Fig. 2 A grey-tone print of part of the lower section of the Kaskawulsh Glacier and its pro-glacial area. Note the ice margin, identified by the abrupt change in tone and the textured pattern of dark and light pixels, indicating a hummocky surface on the right side of the glacier. Original scale of the print was 1:50 000. The width of the area shown is 11 km.
Results
With the supervised classification, it was possible to separate snow and ice. A transition zone, perhaps wet firn, occurred on all major tributary glaciers, but it was also encountered around many of the nunataks, where it probably represents areas of shadow or boundary pixels between snow and rock.
In the lower part of the glacier, the glacier ice and pro-glacial lake were spectrally distinct and readily classified. Debris-covered ice, however, showed spectral confusion with valley side slopes and the pro-glacial area. With similar rock types in all (hese environments, the result is not surprising.
In this image, vegetation was not included in the classification, nor were the unvegetated mountain slopes. The potential complications of the highlights and shadows in any classification of the valley side slopes can readily be appreciated.
Through interpretation of the enhanced image, however, it was posssible to identify much detail in the marginal zone of the glacier. The darker grey colour of the moraine on the glacier could be differentiated from the lighter tones of the pro-glacial area. A pattern of lighter and darker pixels indicated a hummocky surface on part of the glacier terminus and shadows identified where the ice front was steep. Subtle vegetation outlined an end moraine, and braided channels of a valley train gave a light blue colouration to the image.

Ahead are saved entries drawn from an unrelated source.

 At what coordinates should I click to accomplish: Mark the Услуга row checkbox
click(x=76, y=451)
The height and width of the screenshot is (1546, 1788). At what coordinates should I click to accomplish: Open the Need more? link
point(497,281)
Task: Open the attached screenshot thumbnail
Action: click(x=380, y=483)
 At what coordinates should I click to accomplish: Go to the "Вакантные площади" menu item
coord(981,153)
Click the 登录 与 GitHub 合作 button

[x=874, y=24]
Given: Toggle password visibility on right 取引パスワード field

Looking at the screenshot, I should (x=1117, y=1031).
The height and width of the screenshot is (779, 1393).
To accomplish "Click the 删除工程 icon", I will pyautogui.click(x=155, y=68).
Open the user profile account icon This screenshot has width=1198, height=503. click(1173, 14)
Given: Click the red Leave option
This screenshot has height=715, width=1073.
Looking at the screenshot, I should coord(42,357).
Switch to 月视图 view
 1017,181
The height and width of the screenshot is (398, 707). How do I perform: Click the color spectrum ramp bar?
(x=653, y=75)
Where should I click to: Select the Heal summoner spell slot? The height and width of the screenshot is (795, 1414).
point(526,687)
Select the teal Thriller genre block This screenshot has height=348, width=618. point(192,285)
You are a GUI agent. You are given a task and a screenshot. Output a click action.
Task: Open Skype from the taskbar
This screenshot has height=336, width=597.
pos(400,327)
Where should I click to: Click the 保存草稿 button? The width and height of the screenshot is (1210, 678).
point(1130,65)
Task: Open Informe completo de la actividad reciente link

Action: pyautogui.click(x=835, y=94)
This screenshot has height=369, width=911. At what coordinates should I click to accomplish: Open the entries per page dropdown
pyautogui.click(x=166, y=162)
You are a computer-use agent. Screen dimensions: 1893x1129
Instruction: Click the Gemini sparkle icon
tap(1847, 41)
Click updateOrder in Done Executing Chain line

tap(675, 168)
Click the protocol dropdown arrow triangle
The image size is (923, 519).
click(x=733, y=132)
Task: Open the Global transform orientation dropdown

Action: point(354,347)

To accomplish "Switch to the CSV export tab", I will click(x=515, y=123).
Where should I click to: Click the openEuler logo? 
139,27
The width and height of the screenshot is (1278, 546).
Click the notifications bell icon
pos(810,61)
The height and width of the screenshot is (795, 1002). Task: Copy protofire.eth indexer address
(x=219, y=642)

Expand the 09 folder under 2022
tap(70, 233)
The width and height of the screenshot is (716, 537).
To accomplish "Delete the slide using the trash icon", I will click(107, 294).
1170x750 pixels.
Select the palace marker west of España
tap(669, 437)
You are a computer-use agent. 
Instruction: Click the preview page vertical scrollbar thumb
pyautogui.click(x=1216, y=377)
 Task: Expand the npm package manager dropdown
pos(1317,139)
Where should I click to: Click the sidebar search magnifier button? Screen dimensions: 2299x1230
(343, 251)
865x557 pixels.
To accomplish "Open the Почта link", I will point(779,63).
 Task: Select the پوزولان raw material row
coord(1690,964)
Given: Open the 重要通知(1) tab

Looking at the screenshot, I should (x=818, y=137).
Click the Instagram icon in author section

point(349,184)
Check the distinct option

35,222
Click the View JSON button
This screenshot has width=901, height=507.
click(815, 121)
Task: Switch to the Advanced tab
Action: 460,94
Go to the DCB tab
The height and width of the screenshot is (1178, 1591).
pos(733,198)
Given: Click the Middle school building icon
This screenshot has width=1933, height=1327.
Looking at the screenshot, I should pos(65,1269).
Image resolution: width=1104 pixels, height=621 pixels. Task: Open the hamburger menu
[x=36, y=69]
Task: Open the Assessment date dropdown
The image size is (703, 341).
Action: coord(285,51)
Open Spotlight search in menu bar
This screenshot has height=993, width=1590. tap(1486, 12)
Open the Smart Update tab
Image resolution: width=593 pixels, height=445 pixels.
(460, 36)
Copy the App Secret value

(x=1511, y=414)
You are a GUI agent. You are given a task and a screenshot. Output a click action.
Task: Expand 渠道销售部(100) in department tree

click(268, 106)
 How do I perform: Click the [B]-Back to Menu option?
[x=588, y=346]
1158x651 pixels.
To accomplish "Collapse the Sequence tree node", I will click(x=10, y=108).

The grey-tone print was important. It showed many of the features seen in the enhancement and could also be used as a base on which to record information observed from the enhanced Landsat image.
Conclusions
On the basis of these two preliminary studies, it is possible to draw the following conclusions:
-
1. As a substitute for aerial photography, to provide detail required for glacier inventory, Landsat MSS digital data, with its approximately 60 m by 80 m pixel resolution, is not the answer.
-
2. Measurement of the surface area of snow and ice can only be done approximately. This is because of errors introduced by spectral confusion of snow and ice with rock outcrops, illuminated by the sun. In addition, shadows cause snow and ice to be incorrectly identified and the problem of differentiating ice covered lake from glacier ice also leads to errors.
-
3 For interpretation and mapping in the pro-glacial area, enhanced Landsat images are preferable to classification.
-
4. The major advantage of Landsat MSS imagery is the ability to prepare rapidly a base map, on an electrostatic printer, at the scale of the existing, glacier-inventory maps, Landsat may then be used to identify visually areas of major changes, as a basis for updating the existing inventory.
Acknowledgements
Financial support for this study was received from the National Hydrology Research Institute of Environment Canada and the Natural Sciences and Engineering Research Council of Canada (Grant No. A0776).